Consignes → Présentez les lignes ci-dessous sous forme de liste JSON de chaînes, à raison d'une chaîne par ligne, en omettant les lignes vides.

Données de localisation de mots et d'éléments
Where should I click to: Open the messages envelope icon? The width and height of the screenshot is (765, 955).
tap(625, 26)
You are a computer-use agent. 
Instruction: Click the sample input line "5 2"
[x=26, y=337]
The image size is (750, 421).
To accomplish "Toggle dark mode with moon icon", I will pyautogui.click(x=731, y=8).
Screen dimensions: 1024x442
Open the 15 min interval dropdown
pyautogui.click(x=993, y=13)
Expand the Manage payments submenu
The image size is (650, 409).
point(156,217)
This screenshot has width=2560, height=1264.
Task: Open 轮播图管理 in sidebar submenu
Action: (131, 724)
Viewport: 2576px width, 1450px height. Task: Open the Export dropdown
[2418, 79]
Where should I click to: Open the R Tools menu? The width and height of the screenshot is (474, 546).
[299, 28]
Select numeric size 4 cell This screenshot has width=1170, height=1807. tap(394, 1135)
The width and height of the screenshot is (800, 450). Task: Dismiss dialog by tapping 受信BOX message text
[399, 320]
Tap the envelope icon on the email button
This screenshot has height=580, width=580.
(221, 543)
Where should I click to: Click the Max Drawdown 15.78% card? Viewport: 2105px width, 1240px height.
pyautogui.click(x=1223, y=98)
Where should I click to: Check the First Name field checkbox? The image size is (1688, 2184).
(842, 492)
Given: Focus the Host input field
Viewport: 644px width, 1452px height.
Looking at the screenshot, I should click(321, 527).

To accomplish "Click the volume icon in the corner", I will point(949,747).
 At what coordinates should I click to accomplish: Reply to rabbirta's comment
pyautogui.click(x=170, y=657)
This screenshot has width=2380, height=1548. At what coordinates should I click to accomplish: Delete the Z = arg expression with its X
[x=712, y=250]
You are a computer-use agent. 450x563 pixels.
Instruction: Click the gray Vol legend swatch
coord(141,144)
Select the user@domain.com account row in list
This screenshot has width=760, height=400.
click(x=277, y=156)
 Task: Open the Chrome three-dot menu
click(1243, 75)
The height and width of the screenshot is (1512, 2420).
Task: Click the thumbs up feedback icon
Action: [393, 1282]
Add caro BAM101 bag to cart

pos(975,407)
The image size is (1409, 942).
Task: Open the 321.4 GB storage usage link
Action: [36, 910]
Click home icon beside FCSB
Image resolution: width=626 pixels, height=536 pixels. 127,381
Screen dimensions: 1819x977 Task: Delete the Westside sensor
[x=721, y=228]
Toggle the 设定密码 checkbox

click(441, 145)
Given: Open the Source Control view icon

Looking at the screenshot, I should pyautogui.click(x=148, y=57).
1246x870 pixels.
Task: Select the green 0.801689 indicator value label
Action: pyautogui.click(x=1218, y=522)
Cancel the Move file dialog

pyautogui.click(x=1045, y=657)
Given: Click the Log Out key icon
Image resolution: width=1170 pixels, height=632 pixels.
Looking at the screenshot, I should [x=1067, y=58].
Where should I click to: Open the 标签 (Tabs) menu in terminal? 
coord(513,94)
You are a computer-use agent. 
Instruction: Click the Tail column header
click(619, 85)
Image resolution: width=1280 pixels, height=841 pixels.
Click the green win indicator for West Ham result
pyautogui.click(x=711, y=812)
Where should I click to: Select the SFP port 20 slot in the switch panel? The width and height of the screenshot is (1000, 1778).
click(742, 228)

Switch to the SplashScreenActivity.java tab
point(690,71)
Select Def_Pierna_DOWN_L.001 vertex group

Exercice corrigé →
[
  "Where should I click to: Open the messages envelope icon? The width and height of the screenshot is (765, 955).",
  "tap(625, 26)",
  "You are a computer-use agent. ",
  "Instruction: Click the sample input line \"5 2\"",
  "[x=26, y=337]",
  "The image size is (750, 421).",
  "To accomplish \"Toggle dark mode with moon icon\", I will pyautogui.click(x=731, y=8).",
  "Screen dimensions: 1024x442",
  "Open the 15 min interval dropdown",
  "pyautogui.click(x=993, y=13)",
  "Expand the Manage payments submenu",
  "The image size is (650, 409).",
  "point(156,217)",
  "This screenshot has width=2560, height=1264.",
  "Task: Open 轮播图管理 in sidebar submenu",
  "Action: (131, 724)",
  "Viewport: 2576px width, 1450px height. Task: Open the Export dropdown",
  "[2418, 79]",
  "Where should I click to: Open the R Tools menu? The width and height of the screenshot is (474, 546).",
  "[299, 28]",
  "Select numeric size 4 cell This screenshot has width=1170, height=1807. tap(394, 1135)",
  "The width and height of the screenshot is (800, 450). Task: Dismiss dialog by tapping 受信BOX message text",
  "[399, 320]",
  "Tap the envelope icon on the email button",
  "This screenshot has height=580, width=580.",
  "(221, 543)",
  "Where should I click to: Click the Max Drawdown 15.78% card? Viewport: 2105px width, 1240px height.",
  "pyautogui.click(x=1223, y=98)",
  "Where should I click to: Check the First Name field checkbox? The image size is (1688, 2184).",
  "(842, 492)",
  "Given: Focus the Host input field",
  "Viewport: 644px width, 1452px height.",
  "Looking at the screenshot, I should click(321, 527).",
  "To accomplish \"Click the volume icon in the corner\", I will point(949,747).",
  " At what coordinates should I click to accomplish: Reply to rabbirta's comment",
  "pyautogui.click(x=170, y=657)",
  "This screenshot has width=2380, height=1548. At what coordinates should I click to accomplish: Delete the Z = arg expression with its X",
  "[x=712, y=250]",
  "You are a computer-use agent. 450x563 pixels.",
  "Instruction: Click the gray Vol legend swatch",
  "coord(141,144)",
  "Select the user@domain.com account row in list",
  "This screenshot has width=760, height=400.",
  "click(x=277, y=156)",
  " Task: Open the Chrome three-dot menu",
  "click(1243, 75)",
  "The height and width of the screenshot is (1512, 2420).",
  "Task: Click the thumbs up feedback icon",
  "Action: [393, 1282]",
  "Add caro BAM101 bag to cart",
  "pos(975,407)",
  "The image size is (1409, 942).",
  "Task: Open the 321.4 GB storage usage link",
  "Action: [36, 910]",
  "Click home icon beside FCSB",
  "Image resolution: width=626 pixels, height=536 pixels. 127,381",
  "Screen dimensions: 1819x977 Task: Delete the Westside sensor",
  "[x=721, y=228]",
  "Toggle the 设定密码 checkbox",
  "click(441, 145)",
  "Given: Open the Source Control view icon",
  "Looking at the screenshot, I should pyautogui.click(x=148, y=57).",
  "1246x870 pixels.",
  "Task: Select the green 0.801689 indicator value label",
  "Action: pyautogui.click(x=1218, y=522)",
  "Cancel the Move file dialog",
  "pyautogui.click(x=1045, y=657)",
  "Given: Click the Log Out key icon",
  "Image resolution: width=1170 pixels, height=632 pixels.",
  "Looking at the screenshot, I should [x=1067, y=58].",
  "Where should I click to: Open the 标签 (Tabs) menu in terminal? ",
  "coord(513,94)",
  "You are a computer-use agent. ",
  "Instruction: Click the Tail column header",
  "click(619, 85)",
  "Image resolution: width=1280 pixels, height=841 pixels.",
  "Click the green win indicator for West Ham result",
  "pyautogui.click(x=711, y=812)",
  "Where should I click to: Select the SFP port 20 slot in the switch panel? The width and height of the screenshot is (1000, 1778).",
  "click(742, 228)",
  "Switch to the SplashScreenActivity.java tab",
  "point(690,71)",
  "Select Def_Pierna_DOWN_L.001 vertex group"
]